La gentilezza è diventa un atto RIVOLUZIONARIO, in un mondo che corre veloce e che ha messo al primo posto quello che si vede invece di quello che si PERCEPISCE.
Un gesto piccolo e silenzioso che può cambiare la qualità delle relazioni, la percezione di sé e il modo in cui abitiamo il mondo.
Essere gentili è UNO STILE DI VITA.
Significa scegliere di prendersi cura: di sé, dell’altro, del proprio spazio interiore ed esteriore.
La gentilezza verso sé stessi
Tutto comincia da qui: ESSERE GENTILI CON SE’ STESSI.
Non possiamo essere autenticamente gentili con gli altri se non impariamo a esserlo con noi stessi.
Essere gentili con sé significa:
- concedersi tempo e pause,
- ascoltare il corpo e le emozioni,
- non giudicarsi per ciò che si prova,
- imparare a parlarsi con tono amorevole.
È un percorso di consapevolezza che ci porta a riconoscere il nostro valore, anche nelle giornate in cui ci sentiamo fragili o imperfetti.
Nell’arteterapia, questo diventa un gesto concreto: un colore che accogliamo, una forma che lasciamo emergere, un segno che ci racconta senza filtri.
Attraverso il processo creativo impariamo a vederci con occhi nuovi, senza giudizio, con curiosità e rispetto.
La gentilezza verso gli altri
Ogni gesto gentile è un seme.
A volte sembra piccolo, ma può fiorire nel cuore di chi lo riceve e anche in chi lo compie.
Un sorriso, un ascolto sincero, un incoraggiamento, una parola che calma:
sono tutti atti di presenza che generano fiducia e connessione.

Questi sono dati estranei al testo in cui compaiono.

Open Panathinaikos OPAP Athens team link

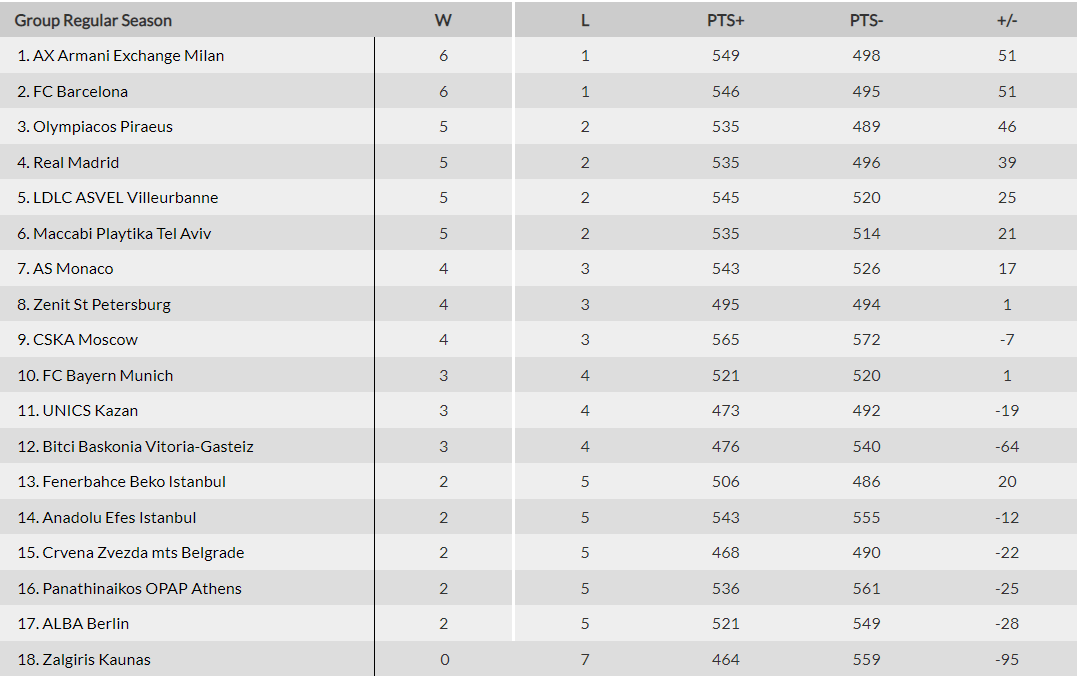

La psicologia ci insegna che la gentilezza ha un impatto profondo:
riduce i livelli di stress, rafforza i legami e aumenta il senso di appartenenza e sicurezza emotiva.
Nelle scuole, ad esempio, quando si coltiva la gentilezza attraverso attività creative o momenti di mindfulness, cambia l’atmosfera della classe: si costruisce un clima di rispetto, collaborazione e cura reciproca.

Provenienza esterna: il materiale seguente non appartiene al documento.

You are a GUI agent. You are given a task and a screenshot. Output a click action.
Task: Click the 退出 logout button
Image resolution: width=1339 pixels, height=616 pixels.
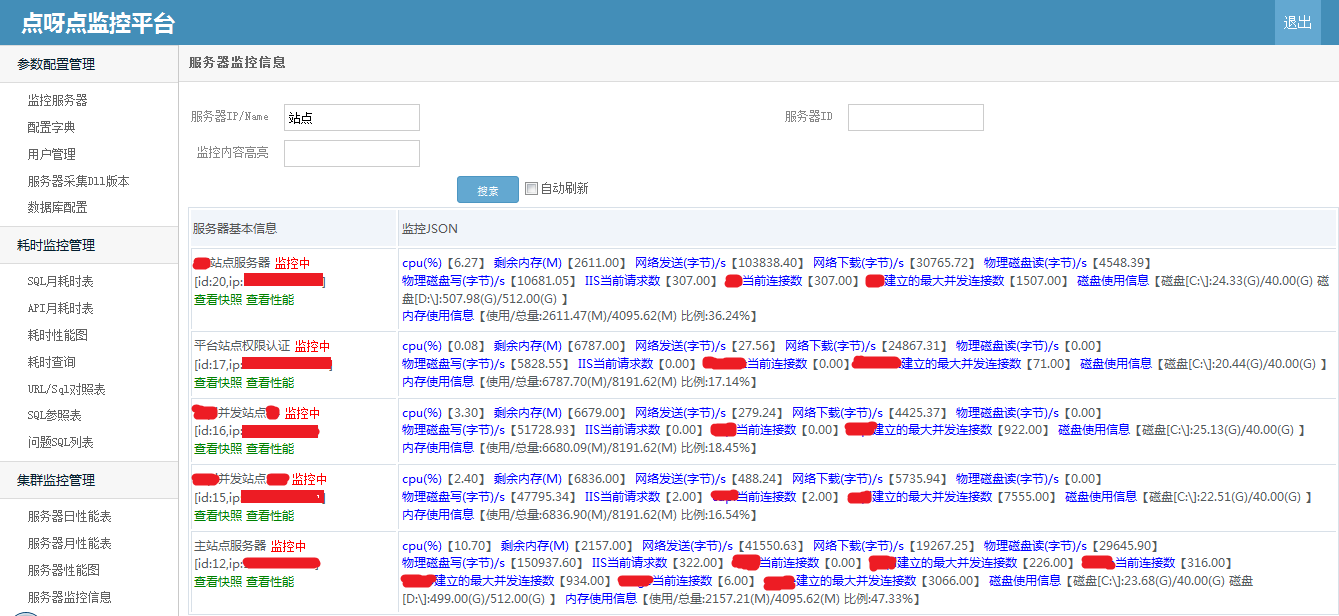[1298, 22]
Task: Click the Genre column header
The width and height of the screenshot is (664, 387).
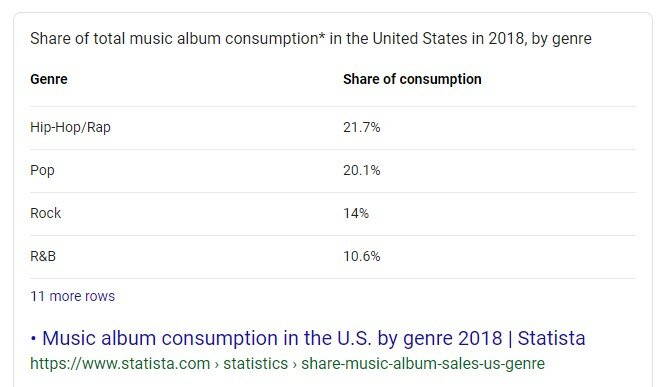Action: 49,79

È così che la gentilezza diventa una competenza sociale, non solo un bel gesto.
Arteterapia e mindfulness: strumenti per allenare la gentilezza
In arteterapia e mindfulness, la gentilezza si impara attraverso l’esperienza diretta.

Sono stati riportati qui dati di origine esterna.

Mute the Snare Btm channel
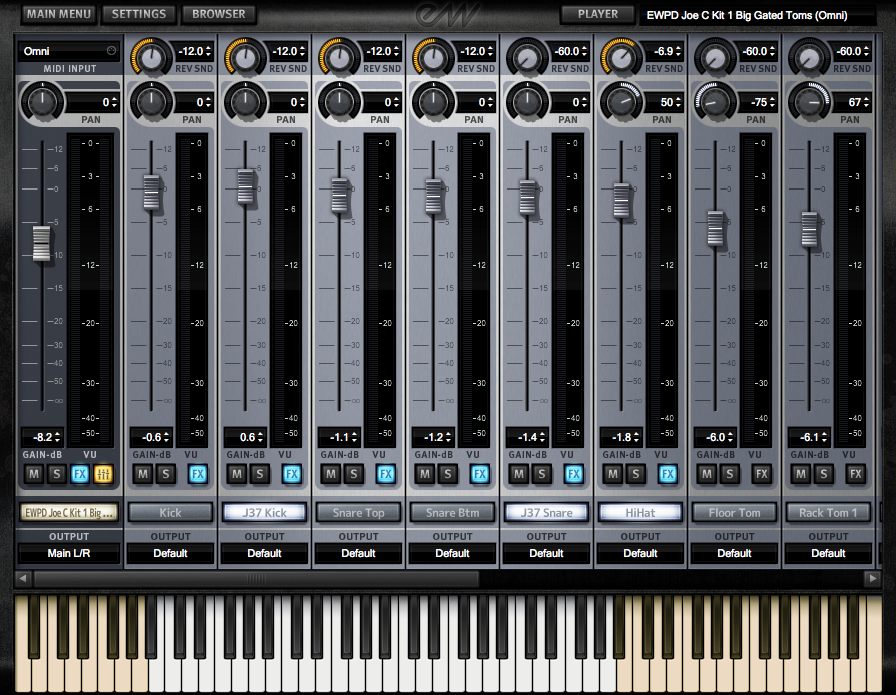 coord(424,474)
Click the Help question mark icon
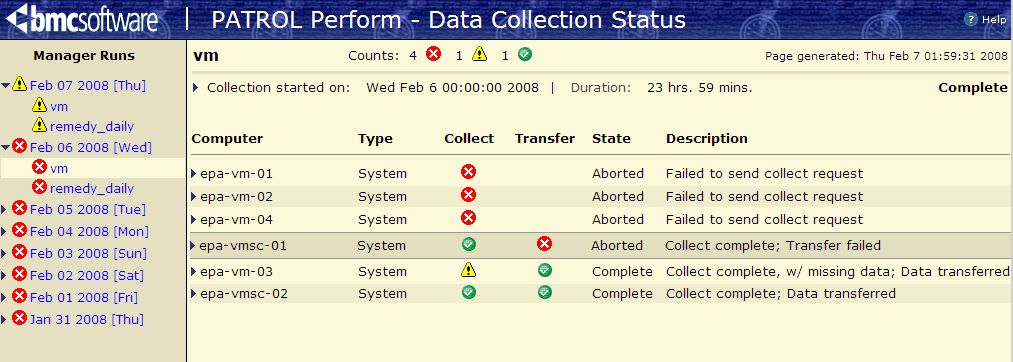Image resolution: width=1013 pixels, height=362 pixels. pos(970,19)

Creare, respirare, ascoltarsi, osservare senza giudicare: sono esercizi che nutrono la mente e aprono il cuore.
Ogni attività creativa può diventare un ponte per coltivare empatia e calma:
colorare insieme, realizzare un “albero dei gesti gentili”, creare un mandala condiviso, scrivere un biglietto di gratitudine.
Sono piccoli momenti che favoriscono la connessione e l’autenticità.
E ci ricordano che la gentilezza non è solo un valore da insegnare, ma una pratica quotidiana da vivere.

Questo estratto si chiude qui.